KESK’li kadınların eşitlik taleplerinin ülke gündemine damga vuran eylemlerle duyurulmasında, etkili kampanyalar yürütülmesinde öncü rol oynayan Sevgi Göyçe, KESK’li kadınların, bağımsız kadın hareketi ile etkileşime girmesinde, işbirlikleri geliştirmesinde, uluslararası ağlar kurmalarında ve uluslararası kadın hareketi ile birlikte eylemler yapmalarında da etkili oldu. KESK Kadın Sekreterliğinin, 2005 Dünya Kadın Yürüyüşünün, Türkiye ayağını üstlenmesini sağladı ve Sevgi, bu yürüyüşün sözcülüğünü yaptı.

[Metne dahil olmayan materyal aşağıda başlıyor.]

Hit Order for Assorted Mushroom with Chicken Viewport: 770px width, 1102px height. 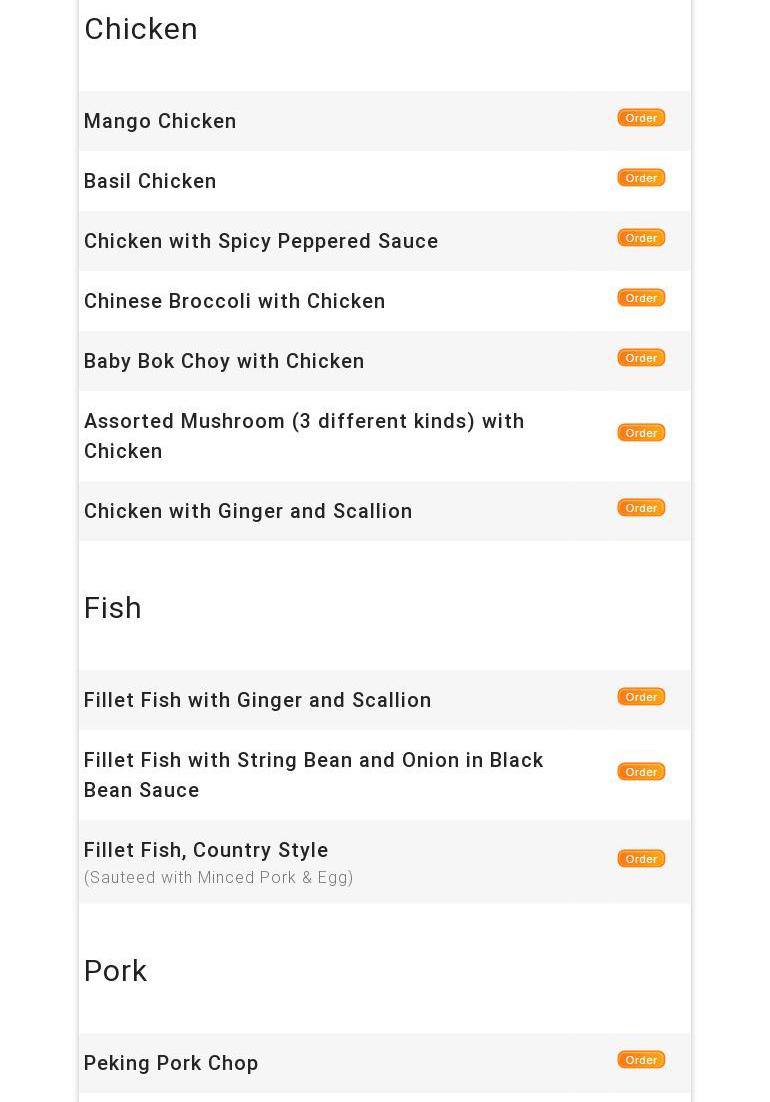[x=641, y=433]
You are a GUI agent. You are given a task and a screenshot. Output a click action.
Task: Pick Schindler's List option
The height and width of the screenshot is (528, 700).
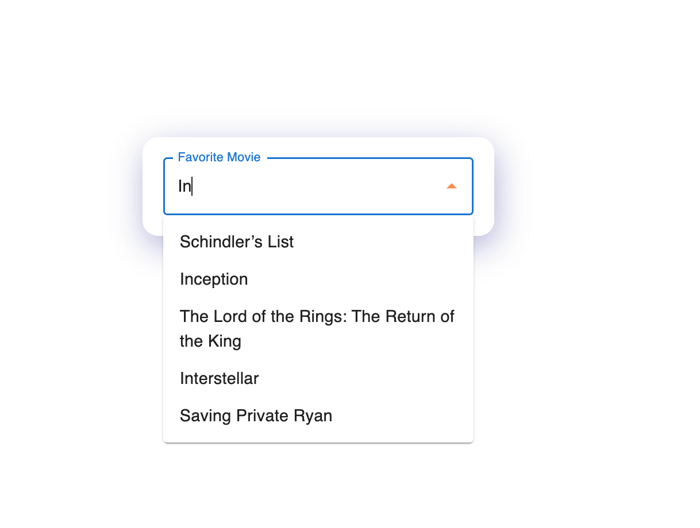(318, 241)
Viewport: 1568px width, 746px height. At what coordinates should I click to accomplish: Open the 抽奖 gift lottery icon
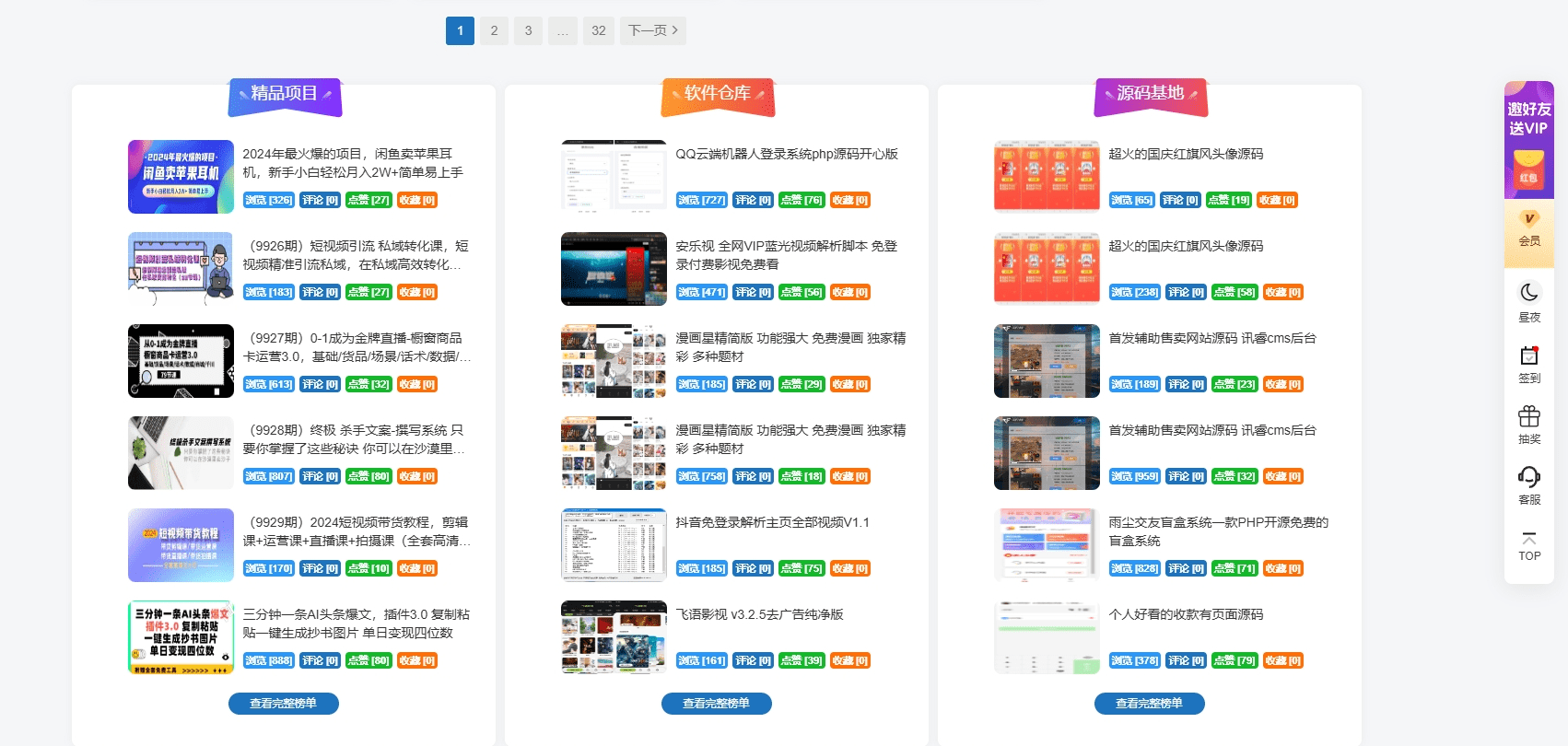click(x=1528, y=416)
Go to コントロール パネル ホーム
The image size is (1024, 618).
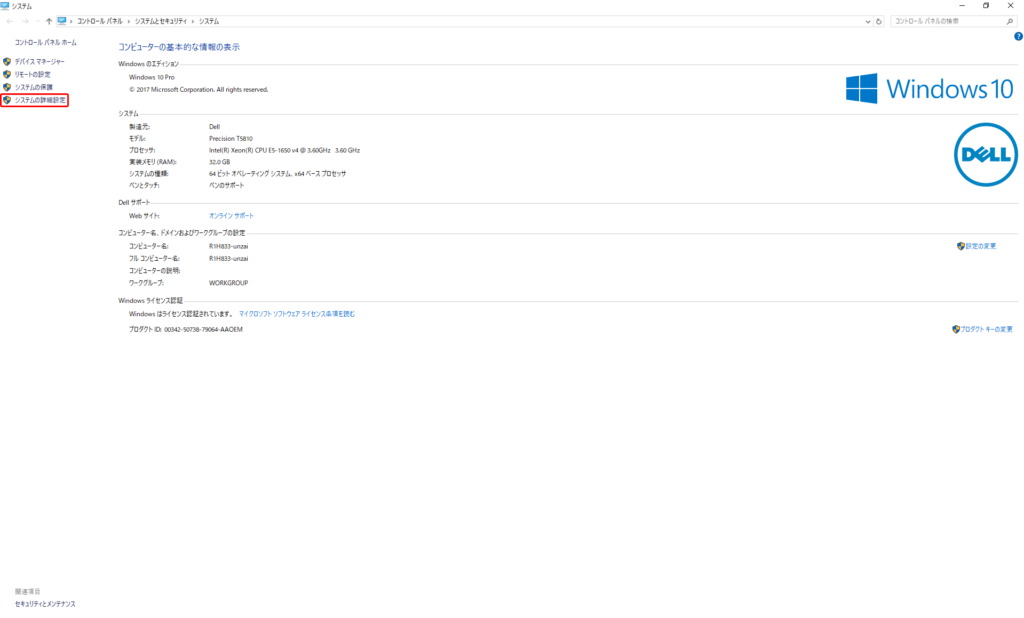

Novamed Grevinde olduğu gibi kadın işçilerin hak taleplerinin ve eylemlerinin uluslararası alanda duyulması ve dayanışma ağlarının gelişmesinde de önemli görevler üstlendi.

Sevgi Göyçe, kendinden önceki birikimi ve kazanımları, dönüştürerek güçlendirdi: Örneğin, Nurhan Akyüz gibi öncü kadınlar, sonradan KESK çatısı altında birleşecek olan sendikalarda toplumsal cinsiyet eşitliği mücadelesi yürütmüş, kadın komisyonları kurmuş ve erkek egemen sendika  yönetimlerine, bu organları  kabul ettirmişlerdi. Bu mücadele döneminde kadınlar, aynı zamanda  hem sayıca artmış hem de deneyim açısından güçlenmişti. 

KESK’in kurulmasından önce oluşan bu birikim, KESK’in kurulmasından sonra,  sistematik ve kurumsal bir nitelik kazanmış,  toplumsal cinsiyet eşitliğini sendikal yapıda gerçekleştirebilmeyi mümkün kılan demokratik dönüşümler için, değerli bir zemin hazırlamıştı.  

Sevgi Göyçe, mücadeleciydi. Direngendi. Kadın dayanışmasına ve işbirliğine inanıyordu. Bu özellikleriyle, bu birikimin; hem KESK’i hem de KESK’li ve işçi sendikalarındaki kadınlarla birlikte kadın hareketini güçlendirecek bir eylemliliğe ve örgütlülüğe dönüşmesinde kalıcı bir rol oynadı. 

Sevgi Göyçe, yakalandığı kanser hastalığı nedeni ile 2012 yılında aramızdan ayrıldı. 

KESK’li kadınlar, Sevgi Göyçe’yi unutmuyor. Anısı kadın mücadelesine esin vermeye devam ediyor.